[Pixel coordinate grounding data]
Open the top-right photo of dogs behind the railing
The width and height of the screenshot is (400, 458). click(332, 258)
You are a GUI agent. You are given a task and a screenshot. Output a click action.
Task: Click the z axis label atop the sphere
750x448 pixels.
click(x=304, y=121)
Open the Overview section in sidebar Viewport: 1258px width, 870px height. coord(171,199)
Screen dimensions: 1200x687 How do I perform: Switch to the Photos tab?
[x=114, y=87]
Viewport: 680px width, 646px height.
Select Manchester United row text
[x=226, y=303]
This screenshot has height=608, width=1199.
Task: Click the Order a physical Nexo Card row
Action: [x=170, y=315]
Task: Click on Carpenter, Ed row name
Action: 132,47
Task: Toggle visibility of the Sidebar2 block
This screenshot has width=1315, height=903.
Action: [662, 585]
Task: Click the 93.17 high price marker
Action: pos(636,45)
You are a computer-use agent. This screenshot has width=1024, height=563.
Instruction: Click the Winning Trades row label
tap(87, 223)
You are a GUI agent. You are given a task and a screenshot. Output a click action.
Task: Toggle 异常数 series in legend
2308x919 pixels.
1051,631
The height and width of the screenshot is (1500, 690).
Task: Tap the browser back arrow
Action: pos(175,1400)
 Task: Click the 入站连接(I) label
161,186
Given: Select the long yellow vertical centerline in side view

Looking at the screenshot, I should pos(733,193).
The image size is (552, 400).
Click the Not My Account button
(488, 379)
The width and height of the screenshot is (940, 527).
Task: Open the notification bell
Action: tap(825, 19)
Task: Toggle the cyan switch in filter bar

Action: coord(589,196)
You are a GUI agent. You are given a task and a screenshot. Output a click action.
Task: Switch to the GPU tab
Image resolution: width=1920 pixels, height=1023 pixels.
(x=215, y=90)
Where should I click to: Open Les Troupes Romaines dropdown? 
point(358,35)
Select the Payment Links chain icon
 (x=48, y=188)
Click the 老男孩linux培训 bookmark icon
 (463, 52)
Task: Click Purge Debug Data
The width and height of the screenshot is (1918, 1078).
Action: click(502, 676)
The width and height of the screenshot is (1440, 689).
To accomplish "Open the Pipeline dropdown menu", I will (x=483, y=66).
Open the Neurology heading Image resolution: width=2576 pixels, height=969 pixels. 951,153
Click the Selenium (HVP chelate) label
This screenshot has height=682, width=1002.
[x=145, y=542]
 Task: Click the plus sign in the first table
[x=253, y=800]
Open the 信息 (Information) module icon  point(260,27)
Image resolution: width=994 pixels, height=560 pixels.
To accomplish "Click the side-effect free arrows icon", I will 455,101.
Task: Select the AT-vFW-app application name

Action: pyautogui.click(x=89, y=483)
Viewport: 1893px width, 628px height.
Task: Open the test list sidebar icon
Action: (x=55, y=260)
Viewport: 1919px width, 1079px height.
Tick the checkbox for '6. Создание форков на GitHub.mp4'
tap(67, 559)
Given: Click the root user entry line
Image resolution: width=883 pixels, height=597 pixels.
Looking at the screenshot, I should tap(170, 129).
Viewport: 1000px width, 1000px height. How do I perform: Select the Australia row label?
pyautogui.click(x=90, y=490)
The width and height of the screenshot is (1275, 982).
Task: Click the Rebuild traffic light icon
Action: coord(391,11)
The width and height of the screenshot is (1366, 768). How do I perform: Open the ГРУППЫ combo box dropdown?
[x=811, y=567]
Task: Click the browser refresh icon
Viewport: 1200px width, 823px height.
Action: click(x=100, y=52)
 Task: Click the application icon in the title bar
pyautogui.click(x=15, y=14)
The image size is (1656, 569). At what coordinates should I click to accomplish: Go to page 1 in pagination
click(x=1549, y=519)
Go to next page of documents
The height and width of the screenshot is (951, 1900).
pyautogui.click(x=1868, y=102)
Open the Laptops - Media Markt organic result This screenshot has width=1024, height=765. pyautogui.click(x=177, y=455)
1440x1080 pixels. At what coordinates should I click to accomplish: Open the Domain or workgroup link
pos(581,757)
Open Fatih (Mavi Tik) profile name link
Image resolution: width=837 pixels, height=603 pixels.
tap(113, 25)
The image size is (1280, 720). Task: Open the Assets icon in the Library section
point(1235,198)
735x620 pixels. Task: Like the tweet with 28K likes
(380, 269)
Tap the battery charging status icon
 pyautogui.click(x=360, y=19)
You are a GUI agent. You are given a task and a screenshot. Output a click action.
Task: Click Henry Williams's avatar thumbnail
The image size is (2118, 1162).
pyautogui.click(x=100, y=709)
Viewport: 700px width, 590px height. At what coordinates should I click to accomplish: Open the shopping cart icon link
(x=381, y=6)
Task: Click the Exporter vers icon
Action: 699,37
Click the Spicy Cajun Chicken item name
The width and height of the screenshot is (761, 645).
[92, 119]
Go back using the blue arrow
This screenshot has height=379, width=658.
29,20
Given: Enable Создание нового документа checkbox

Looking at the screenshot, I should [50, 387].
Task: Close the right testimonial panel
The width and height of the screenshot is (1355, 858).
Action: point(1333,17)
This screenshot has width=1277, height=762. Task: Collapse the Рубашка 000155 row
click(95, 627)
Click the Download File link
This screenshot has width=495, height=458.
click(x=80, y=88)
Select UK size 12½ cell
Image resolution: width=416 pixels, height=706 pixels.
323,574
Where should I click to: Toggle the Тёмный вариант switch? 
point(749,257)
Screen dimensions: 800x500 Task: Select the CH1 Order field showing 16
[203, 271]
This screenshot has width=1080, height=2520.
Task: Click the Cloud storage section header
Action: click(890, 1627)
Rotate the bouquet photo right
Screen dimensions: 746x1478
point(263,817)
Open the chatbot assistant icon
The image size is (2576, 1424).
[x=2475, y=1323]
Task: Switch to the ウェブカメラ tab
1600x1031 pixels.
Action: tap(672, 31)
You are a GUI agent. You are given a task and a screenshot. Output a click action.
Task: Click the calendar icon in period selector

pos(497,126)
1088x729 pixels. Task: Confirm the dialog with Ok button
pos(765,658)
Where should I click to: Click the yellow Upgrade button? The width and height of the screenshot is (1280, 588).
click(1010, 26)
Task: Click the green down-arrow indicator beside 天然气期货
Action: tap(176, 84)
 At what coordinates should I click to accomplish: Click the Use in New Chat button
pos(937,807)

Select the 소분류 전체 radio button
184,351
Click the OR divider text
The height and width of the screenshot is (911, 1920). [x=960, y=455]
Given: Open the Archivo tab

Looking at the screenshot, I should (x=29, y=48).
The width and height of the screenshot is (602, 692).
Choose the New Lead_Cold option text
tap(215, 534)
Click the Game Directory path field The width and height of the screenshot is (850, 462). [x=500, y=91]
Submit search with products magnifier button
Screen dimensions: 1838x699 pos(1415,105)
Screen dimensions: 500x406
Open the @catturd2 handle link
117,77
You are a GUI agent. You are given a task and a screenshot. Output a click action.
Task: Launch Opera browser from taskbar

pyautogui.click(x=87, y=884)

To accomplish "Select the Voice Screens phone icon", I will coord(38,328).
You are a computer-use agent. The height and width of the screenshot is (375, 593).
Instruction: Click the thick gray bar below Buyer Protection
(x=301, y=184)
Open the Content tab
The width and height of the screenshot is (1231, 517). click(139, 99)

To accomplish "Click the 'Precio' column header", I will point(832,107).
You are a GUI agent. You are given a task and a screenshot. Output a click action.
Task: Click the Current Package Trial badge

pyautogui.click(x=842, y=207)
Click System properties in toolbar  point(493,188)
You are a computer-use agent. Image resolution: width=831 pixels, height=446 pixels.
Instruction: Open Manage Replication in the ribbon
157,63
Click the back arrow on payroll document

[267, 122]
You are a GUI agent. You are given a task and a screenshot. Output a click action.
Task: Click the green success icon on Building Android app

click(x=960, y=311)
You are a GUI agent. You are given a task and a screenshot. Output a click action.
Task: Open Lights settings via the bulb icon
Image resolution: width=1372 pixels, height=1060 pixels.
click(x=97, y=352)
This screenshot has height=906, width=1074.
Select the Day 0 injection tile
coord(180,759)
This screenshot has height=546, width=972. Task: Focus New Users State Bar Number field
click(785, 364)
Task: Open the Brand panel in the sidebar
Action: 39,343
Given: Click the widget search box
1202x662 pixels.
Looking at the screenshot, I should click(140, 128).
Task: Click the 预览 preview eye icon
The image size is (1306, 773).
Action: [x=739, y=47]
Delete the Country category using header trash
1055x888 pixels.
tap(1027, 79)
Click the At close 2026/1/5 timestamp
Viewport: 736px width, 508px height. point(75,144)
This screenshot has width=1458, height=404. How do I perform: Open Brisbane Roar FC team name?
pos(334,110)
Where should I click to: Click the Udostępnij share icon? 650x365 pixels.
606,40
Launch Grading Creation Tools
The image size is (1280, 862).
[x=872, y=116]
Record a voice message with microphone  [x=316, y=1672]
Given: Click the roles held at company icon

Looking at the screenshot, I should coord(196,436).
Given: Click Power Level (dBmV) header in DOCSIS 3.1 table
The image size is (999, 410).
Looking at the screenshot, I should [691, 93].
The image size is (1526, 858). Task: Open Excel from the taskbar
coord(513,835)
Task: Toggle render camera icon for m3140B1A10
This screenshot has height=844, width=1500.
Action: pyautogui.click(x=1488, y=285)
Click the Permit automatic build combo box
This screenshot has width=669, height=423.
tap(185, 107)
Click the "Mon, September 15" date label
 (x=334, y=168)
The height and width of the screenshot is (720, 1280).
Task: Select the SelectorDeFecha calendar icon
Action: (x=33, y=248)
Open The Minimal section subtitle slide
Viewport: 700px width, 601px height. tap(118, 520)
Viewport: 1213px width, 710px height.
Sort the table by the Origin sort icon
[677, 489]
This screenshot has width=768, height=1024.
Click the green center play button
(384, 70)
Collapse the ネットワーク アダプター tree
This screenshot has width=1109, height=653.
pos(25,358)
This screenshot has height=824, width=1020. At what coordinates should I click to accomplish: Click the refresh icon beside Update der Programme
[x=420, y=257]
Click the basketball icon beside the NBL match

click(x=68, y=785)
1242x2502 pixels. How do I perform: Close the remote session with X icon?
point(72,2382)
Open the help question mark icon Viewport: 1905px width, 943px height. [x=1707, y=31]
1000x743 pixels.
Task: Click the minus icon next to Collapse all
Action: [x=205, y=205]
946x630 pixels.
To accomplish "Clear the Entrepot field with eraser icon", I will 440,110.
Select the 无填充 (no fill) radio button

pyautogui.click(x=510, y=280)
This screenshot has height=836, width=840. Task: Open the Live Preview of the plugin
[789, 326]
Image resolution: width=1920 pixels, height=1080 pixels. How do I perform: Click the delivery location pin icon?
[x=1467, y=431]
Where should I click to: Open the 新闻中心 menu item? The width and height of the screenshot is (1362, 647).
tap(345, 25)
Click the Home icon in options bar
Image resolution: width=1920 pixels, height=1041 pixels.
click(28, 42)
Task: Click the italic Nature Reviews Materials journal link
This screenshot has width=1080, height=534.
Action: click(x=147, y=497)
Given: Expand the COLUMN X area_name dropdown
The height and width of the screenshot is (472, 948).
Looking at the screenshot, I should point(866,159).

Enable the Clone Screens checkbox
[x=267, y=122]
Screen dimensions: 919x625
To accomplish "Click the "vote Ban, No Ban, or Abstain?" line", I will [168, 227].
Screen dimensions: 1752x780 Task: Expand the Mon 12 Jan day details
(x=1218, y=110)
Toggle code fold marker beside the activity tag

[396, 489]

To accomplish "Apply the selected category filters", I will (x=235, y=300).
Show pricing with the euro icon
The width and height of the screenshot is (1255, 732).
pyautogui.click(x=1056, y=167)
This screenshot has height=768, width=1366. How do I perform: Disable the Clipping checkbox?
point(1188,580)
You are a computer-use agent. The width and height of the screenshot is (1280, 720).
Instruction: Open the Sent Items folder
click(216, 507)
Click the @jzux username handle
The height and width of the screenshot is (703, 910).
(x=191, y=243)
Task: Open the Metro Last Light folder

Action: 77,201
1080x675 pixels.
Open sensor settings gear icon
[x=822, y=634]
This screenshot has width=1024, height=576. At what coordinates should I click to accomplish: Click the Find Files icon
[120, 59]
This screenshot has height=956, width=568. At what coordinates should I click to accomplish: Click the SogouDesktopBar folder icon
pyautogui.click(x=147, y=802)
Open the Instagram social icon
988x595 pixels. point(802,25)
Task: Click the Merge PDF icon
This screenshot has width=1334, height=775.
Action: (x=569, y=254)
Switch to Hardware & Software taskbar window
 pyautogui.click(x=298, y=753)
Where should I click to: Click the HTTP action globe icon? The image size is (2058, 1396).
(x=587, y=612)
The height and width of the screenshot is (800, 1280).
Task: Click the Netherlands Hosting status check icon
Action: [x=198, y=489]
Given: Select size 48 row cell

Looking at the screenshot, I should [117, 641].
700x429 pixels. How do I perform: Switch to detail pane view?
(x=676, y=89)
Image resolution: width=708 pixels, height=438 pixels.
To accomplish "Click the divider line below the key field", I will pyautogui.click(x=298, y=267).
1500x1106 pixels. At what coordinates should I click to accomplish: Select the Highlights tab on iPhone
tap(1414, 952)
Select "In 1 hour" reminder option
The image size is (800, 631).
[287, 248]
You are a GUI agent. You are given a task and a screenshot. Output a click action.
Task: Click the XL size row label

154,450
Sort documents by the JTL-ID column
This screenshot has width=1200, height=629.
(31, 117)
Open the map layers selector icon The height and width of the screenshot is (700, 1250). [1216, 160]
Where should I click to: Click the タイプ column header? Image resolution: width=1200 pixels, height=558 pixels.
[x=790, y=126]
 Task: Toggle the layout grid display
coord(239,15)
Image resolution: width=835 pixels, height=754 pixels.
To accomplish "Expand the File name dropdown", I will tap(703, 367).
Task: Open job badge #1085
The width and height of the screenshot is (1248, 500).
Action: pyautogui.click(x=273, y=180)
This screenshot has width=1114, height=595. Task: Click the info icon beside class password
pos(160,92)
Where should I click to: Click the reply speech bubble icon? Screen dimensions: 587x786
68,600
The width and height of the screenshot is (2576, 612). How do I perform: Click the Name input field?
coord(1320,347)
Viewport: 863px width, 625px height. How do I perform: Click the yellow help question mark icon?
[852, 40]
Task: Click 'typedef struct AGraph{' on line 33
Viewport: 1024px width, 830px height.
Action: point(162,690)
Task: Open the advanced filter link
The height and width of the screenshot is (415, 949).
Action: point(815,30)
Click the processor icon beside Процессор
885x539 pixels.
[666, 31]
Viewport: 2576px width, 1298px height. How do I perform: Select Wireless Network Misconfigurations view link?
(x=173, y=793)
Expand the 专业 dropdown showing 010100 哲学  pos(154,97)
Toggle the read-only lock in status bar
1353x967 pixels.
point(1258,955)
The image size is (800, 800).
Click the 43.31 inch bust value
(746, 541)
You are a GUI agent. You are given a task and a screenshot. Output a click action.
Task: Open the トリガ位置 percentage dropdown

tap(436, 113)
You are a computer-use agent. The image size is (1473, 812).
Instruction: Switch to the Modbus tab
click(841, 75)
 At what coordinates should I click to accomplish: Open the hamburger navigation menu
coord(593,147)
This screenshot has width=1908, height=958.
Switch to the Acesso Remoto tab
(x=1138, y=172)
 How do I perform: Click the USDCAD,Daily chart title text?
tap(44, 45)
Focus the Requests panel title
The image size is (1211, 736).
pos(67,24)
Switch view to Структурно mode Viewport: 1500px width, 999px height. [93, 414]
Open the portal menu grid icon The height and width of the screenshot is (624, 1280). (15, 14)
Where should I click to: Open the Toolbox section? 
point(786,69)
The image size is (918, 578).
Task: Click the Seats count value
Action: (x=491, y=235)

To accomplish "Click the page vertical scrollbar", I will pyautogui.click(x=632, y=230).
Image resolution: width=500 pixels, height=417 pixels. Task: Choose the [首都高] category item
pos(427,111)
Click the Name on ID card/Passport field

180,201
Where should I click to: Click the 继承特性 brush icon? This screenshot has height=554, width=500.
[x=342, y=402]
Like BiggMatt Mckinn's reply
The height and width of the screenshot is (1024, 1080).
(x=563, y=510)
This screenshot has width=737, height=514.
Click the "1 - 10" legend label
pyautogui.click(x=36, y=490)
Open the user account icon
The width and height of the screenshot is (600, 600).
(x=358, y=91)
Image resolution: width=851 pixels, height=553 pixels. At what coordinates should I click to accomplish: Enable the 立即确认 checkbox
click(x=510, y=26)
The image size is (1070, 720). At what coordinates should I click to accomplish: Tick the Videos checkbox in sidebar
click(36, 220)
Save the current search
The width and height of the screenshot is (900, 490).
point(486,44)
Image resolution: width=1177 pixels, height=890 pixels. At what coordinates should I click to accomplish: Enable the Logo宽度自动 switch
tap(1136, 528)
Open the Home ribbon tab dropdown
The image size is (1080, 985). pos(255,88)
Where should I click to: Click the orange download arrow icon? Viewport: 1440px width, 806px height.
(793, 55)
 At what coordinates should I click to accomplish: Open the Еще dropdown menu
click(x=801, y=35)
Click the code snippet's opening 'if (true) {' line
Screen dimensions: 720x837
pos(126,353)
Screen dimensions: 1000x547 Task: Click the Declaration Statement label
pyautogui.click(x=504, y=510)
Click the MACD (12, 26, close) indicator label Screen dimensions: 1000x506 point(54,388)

▸ **Prompt**: Pick out each line above that includes "computer" and show it.

▸ **Response to the exercise**:
You are a computer-use agent. This screenshot has width=1024, height=563.
You are a computer-use agent. The height and width of the screenshot is (375, 593).
You are a computer-use agent. Image resolution: width=831 pixels, height=446 pixels.
You are a computer-use agent. The width and height of the screenshot is (1280, 720).
You are a computer-use agent. The image size is (1473, 812).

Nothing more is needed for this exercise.